India balances a systematic twin deficit - the GoI and the RBI take their currency sovereignty very seriously (the reason why they killed crypto). There will be no BRICS (a grouping that counts a bunch of sanction hit nations among its members) currency in India - the GoI will stay miles clear off a trade/investment/currency bloc with prc in it.
It remains to be seen what the USD alternative is going to be- either a BRICS currency we have a say in or a basket of currencies, of which ours will be one of the few as well ( along with Yuan, Rubles, Dollars, etc).
Either scenario is far greater benfit to Indian fiscal future than that of the USD. Indian govt understands this, is why we are in the process of ditching the USD as much as possible in our current G2G transactions.
The monopoly over circulating currency is the fundamental indicator of a government's legitimacy and authority; they won't peg the INR against a BRICS currency just to get back at the US$.

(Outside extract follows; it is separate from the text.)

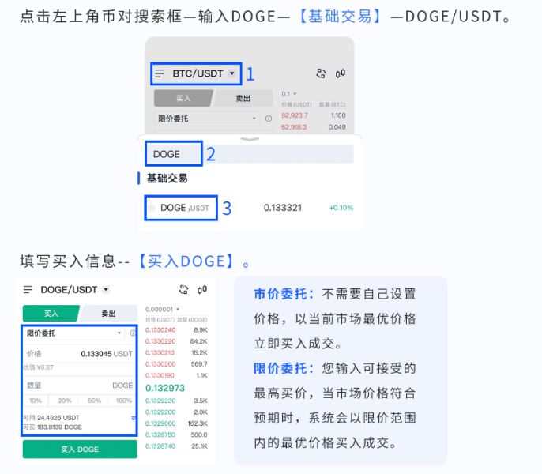Click the swap icon in DOGE/USDT header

We dont have to. Its yankee sophistry to argue that 'its either our currency or someone elses singular currency' as scaremongering to shore up the USD. Our own currency can serve as the peg and yes, India is giving all economic indicators that it WILL consider an alternative to the USD with great interest.

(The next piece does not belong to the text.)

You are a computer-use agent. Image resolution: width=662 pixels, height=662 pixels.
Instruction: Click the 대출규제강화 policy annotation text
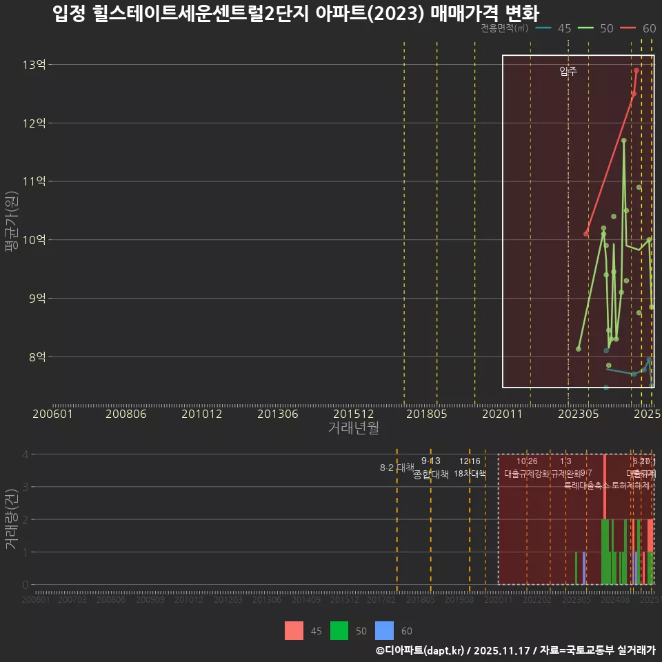[x=526, y=474]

India has a long term target of taking the INR global and hence, keeps pitching the currency - on a limited scale. When they talk of 'deprioritizing' the US$ they mean this only. It will take further reforms/liberalization of the INR regime and a more mature (and bigger) economy to 'internationalize' the INR on a bigger scale. They are willing to wait out till then.
Incorrect assessment of India's goals and movements to some degree. yes, we do want our currency to be a reserve and traded currency. Every currency sovereign does. Right now and for the last 300 years, currency markets have had a singular hegemon, at least in the western world and thus by default, rest of the world, for the last 200 years. Current hegmon is USD ( prior hegemons are GBP, Dutch Guilders,etc).
India wishes to gang up on the USD to topple the USD by G2G trading with non-USD currencies. Both with ourselves and between non us nations, so we can kill the king. Yes, we know RMB will occupy a bigger chunk of the fallen hegemon's fiscal territory, but we will have a share of the pie, so will the Rus and so will any other de-couplers from the USD as it sinks. So we prefer this scenario of 'currency warlordism' over direct challenge of the paramount overlord to take down the overlord 1v1 in future as you indicate.
That path is far less of a desirable one for the indian govt., since US can easily cut down a currency challenger from developing to that level in the first place, by forcing them to buy treasury bonds or face currency manipulation, such as they did with Japan in the 80s to kill the Japanese challenge to USD.
In this sector, the needs and wants of pretty much every BRICS members converge strongly, hence we are collaborating on this.